Does link retargeting work after iOS 14.5 and cookie deprecation?

Partially. Browser-based pixels are weaker than they used to be, especially on Safari and Firefox. However, by combining link retargeting with Conversions API (CAPI), first-party data collection, and longer retention windows, you can still build effective audiences. Expect somewhat smaller audience sizes than pre-2021.

What's the difference between link retargeting and site retargeting?

Site retargeting only captures users who visit pages on your own domain. Link retargeting captures users who click any link you share, even when the destination isn't your site. Link retargeting is broader and works particularly well for content marketers, affiliates, and curators.
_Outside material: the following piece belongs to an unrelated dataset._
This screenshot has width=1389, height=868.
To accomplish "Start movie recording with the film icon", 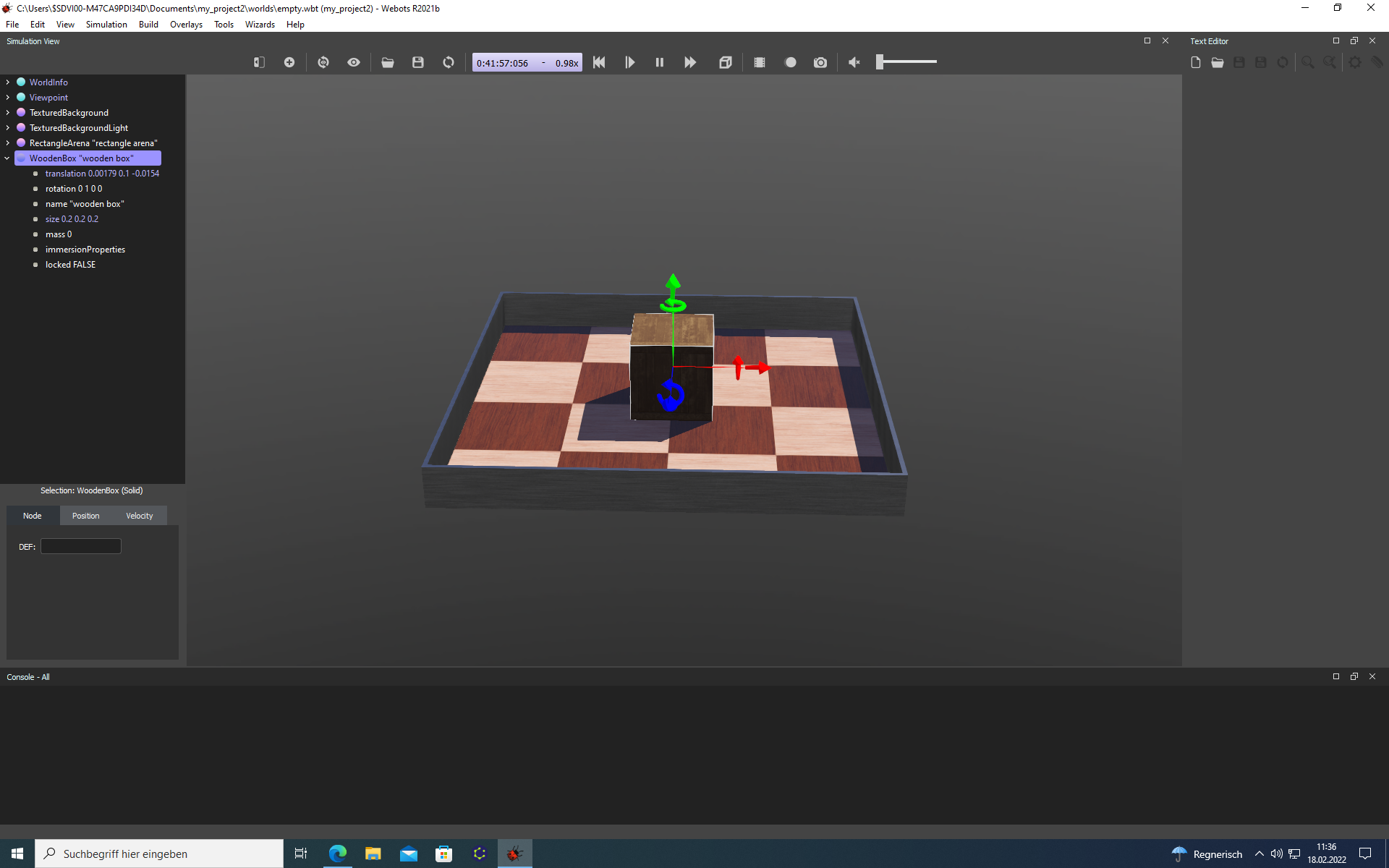I will (x=760, y=63).
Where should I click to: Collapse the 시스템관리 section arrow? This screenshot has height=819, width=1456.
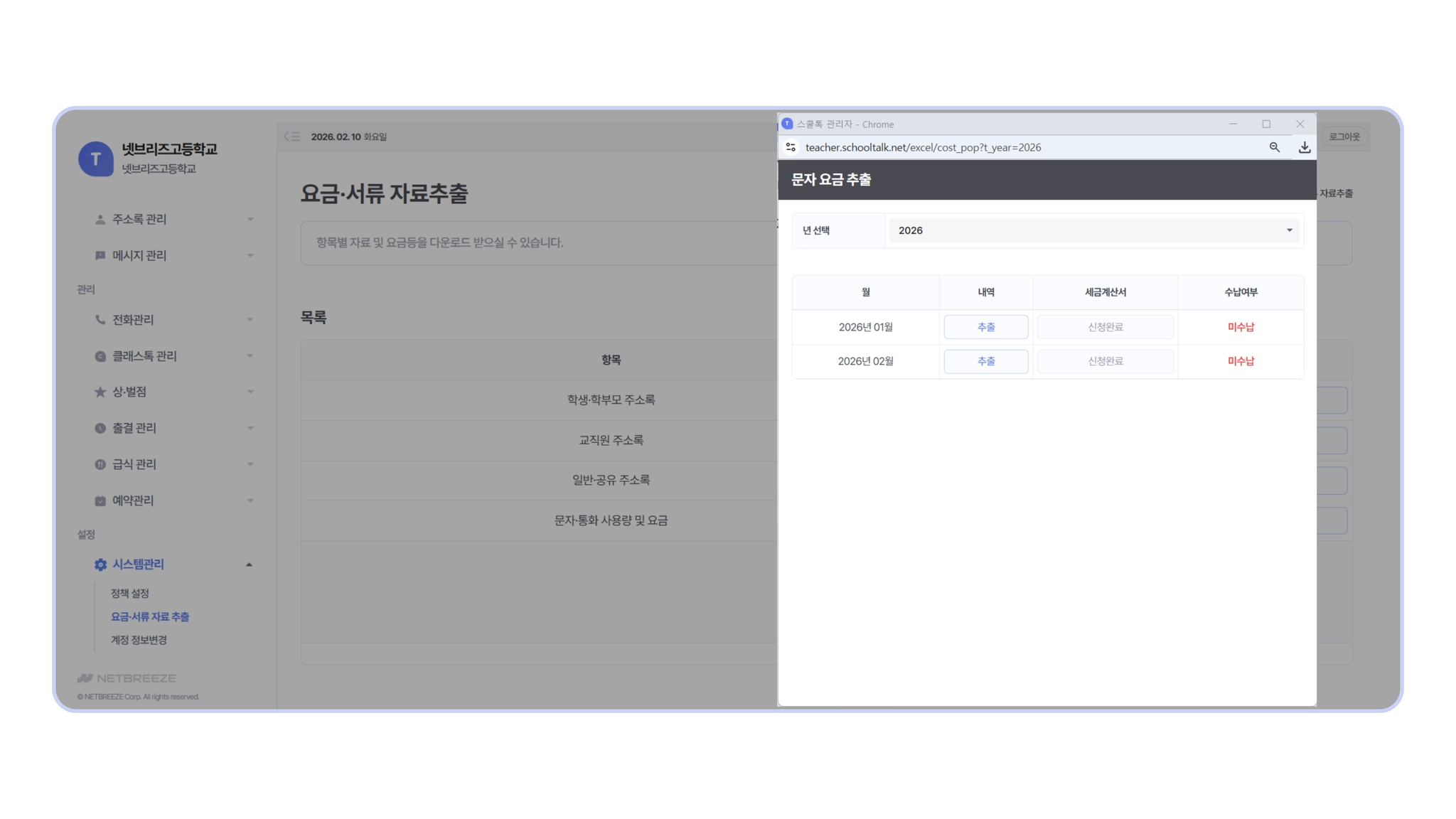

Which platform is best for beginners?

For most beginners, Rebrandly or Lunyb offer the gentlest learning curve and reasonable free or starter tiers. Read our Rebrandly Review to see whether its feature set fits your needs before committing.

Final Thoughts

Setting up link retargeting takes about an hour from start to finish, but the audience-building benefits compound for years. Every link you share—whether in a Tweet, a newsletter, a Slack post, or a guest article—becomes a tiny audience-building machine. Start by installing pixels, choosing a retargeting-capable shortener, and creating your first few branded short links. Within a few weeks, you'll have a warm audience ready for high-converting ad campaigns.